Adjectives – Reading Passage C1

Reading Time: 5 minutes
Detective Series · The Profiler’s Notebook

Case File 06: The Stance Adjectives

How to read an author’s posture in Leseverstehen Teil 2

Every Leseverstehen Teil 2 question hides the same instruction: find the paragraph where the author wears this particular mask. The text gives you five paragraphs (a–e). The questions hand you six adjectives or verb phrases describing an authorial stance — belehrend, polemisch, selbstironisch, kritisch, profilierend — and your job is to match mask to mask.

The trouble is that two paragraphs can be about the same topic (say, the author’s friends) but only one of them carries the right posture. Topic is a decoy. Posture is the evidence.
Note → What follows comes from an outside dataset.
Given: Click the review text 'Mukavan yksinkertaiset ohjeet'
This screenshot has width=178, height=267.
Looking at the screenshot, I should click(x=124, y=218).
This case file is the profiler’s notebook. Twenty-five stance adjectives, organised by family, each with a signature tell, a model sentence, and the kind of paragraph in which it lives. Memorise these and the matching task in Teil 2 stops being a puzzle and starts being a recognition exercise.


Part 1 · The Teacher Family

These adjectives describe an author who has stepped out of the story and started instructing the reader. The signature is the direct address (Sie, du, man), the imperative mood, or a sweeping general truth. The author is no longer reporting — they are telling you what to do or how the world works.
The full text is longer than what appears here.